Das Rekursgericht gab dem Rekurs des Klägers unter Bezugnahme auf den genannten Rechtssatz keine Folge, ließ aber den ordentlichen Revisionsrekurs im Hinblick auf abweichende Lehrmeinungen zu.
Mit seinem dagegen gerichteten Revisionsrekurs strebt der Kläger die ersatzlose Behebung dieser Beschlüsse und die Einleitung des Verfahrens an.
Rechtliche Beurteilung
Der Revisionsrekurs ist zulässig und berechtigt .
Gemäß § 104 Abs 1 Z 2 JN können sich die Parteien durch ausdrückliche Vereinbarung einem oder mehreren Gerichten erster Instanz namentlich angeführter Orte unterwerfen.
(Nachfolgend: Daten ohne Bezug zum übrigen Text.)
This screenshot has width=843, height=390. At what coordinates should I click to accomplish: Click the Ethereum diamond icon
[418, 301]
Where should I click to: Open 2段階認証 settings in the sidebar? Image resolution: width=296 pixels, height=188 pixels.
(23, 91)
Die Gerichtsstandsvereinbarung muss hinsichtlich des gewählten Gerichts eindeutig bestimmt oder zumindest eindeutig bestimmbar sein, wobei für sie als Prozesshandlung nicht die materiell‑rechtlichen Vorschriften über die Auslegung von Verträgen heranzuziehen sind, sondern primär der objektive Erklärungswert festzustellen ist (s Mayr in Rechberger ZPO 5 Rz 2 und 5, mwN).
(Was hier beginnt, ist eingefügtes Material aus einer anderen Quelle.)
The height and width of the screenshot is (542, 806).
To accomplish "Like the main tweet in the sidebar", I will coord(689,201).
§ 104 Abs 2 S 2 JN sieht nur insofern eine Einschränkung vor, als Angelegenheiten, welche dem Wirkungskreis der ordentlichen Gerichte überhaupt entzogen sind, durch solche Vereinbarungen nicht vor diese Gerichte, Rechtssachen, welche vor ein Bezirksgericht gehören, nicht vor einen Gerichtshof erster Instanz und ausschließlich den Gerichtshöfen erster Instanz zugewiesene Streitigkeiten nicht vor ein Bezirksgericht gebracht werden können. Es ist daher nicht weiter fraglich, dass Parteien mit einer Gerichtsstandsvereinbarung nicht nur die örtliche, sondern in den Grenzen des § 104 Abs 2 S 2 JN auch die sachliche Zuständigkeit eines Gerichts vereinbaren können. Unzweifelhaft wird dies auch und vor allem mit der Bezugnahme auf einen bestimmten Gerichtstyp erster Instanz zum Ausdruck gebracht.
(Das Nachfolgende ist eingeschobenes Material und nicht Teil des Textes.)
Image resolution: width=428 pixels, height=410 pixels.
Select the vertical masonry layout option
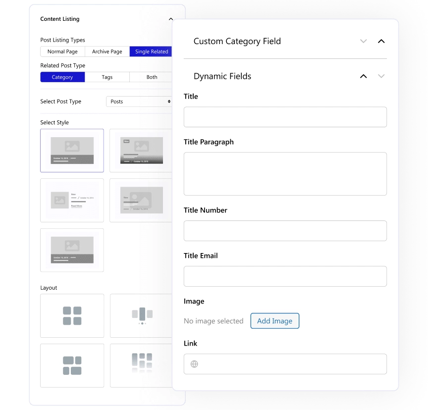click(x=141, y=315)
Im vorliegenden Fall haben die Parteien ausdrücklich vereinbart, dass bei eventuellen Streitigkeiten aus den vom Kläger genannten Werkverträgen als vereinbarter Gerichtsstand das Bezirksgericht Saalfelden (nunmehr: Bezirksgericht Zell am See) gilt. Damit haben sie nicht nur in örtlicher, sondern auch in sachlicher Hinsicht diesen Gerichtsstand vereinbart. Die vorliegende Rechtssache betrifft auch keine iSd § 104 Abs 2 S 2 JN einer Vereinbarung entzogene Angelegenheit.
Der von den Vorinstanzen zur Verneinung der sachlichen Zuständigkeit des Erstgerichts herangezogene Rechtssatz RS0046825 steht dem nicht entgegen. Er lautet: „Mit dem in einer Vereinbarung verwendeten Ausdruck 'Gerichtsstand' wird, wenngleich durch eine Vereinbarung über die Zuständigkeit der Gerichte in den Grenzen des § 104 Abs 2 JN auch die sachliche Zuständigkeit verschoben werden kann, regelmäßig nur die örtliche Zuständigkeit, also die Zuordnung einer Rechtssache an ein örtlich bestimmtes Gericht, verstanden.“ Damit ist gerade nicht ausgeschlossen, dass mit einer Gerichtsstandsvereinbarung auch die sachliche Zuständigkeit eines Gerichts festgelegt werden kann. Der Rechtssatz beruht auf Entscheidungen, in denen in der jeweiligen Gerichtsstandsvereinbarung kein bestimmter Gerichtstyp festgelegt wurde (4 Ob 512/94: „Sitz des Klägers“; 1 Ob 179/97y: „ausschließlicher Gerichtsstand ist Bischofshofen“; 8 Nc 22/12w: „Vöcklabruck als Gerichtsstand“). Daraus konnte dort auf die Vereinbarung bloß einer örtlichen Zuständigkeit geschlossen werden (aA Mayr in Rechberger , ZPO 5 § 104 Rz 5; Simotta in Fasching/Konecny , ZPG 3 I § 104 Rz 80). Im vorliegenden Fall haben die Parteien für ihre Streitigkeiten jedoch auch den Gerichtstyp bestimmt und ein konkretes Bezirksgericht genannt. Die Beschränkung der Geltung der Zuständigkeitsvereinbarung bloß auf den Aspekt der örtlichen Zuständigkeit ist hier daher nicht gerechtfertigt.
Da der Revisionsrekurs des Klägers damit berechtigt ist, sind die Beschlüsse der Vorinstanzen ersatzlos zu beheben. Das Erstgericht wird das Verfahren unter Abstandnahme vom gebrauchten Zurückweisungsgrund einzuleiten haben.
Der Kostenvorbehalt beruht auf § 52 ZPO (unechter Zwischenstreit, s zB 5 Ob 26/10f).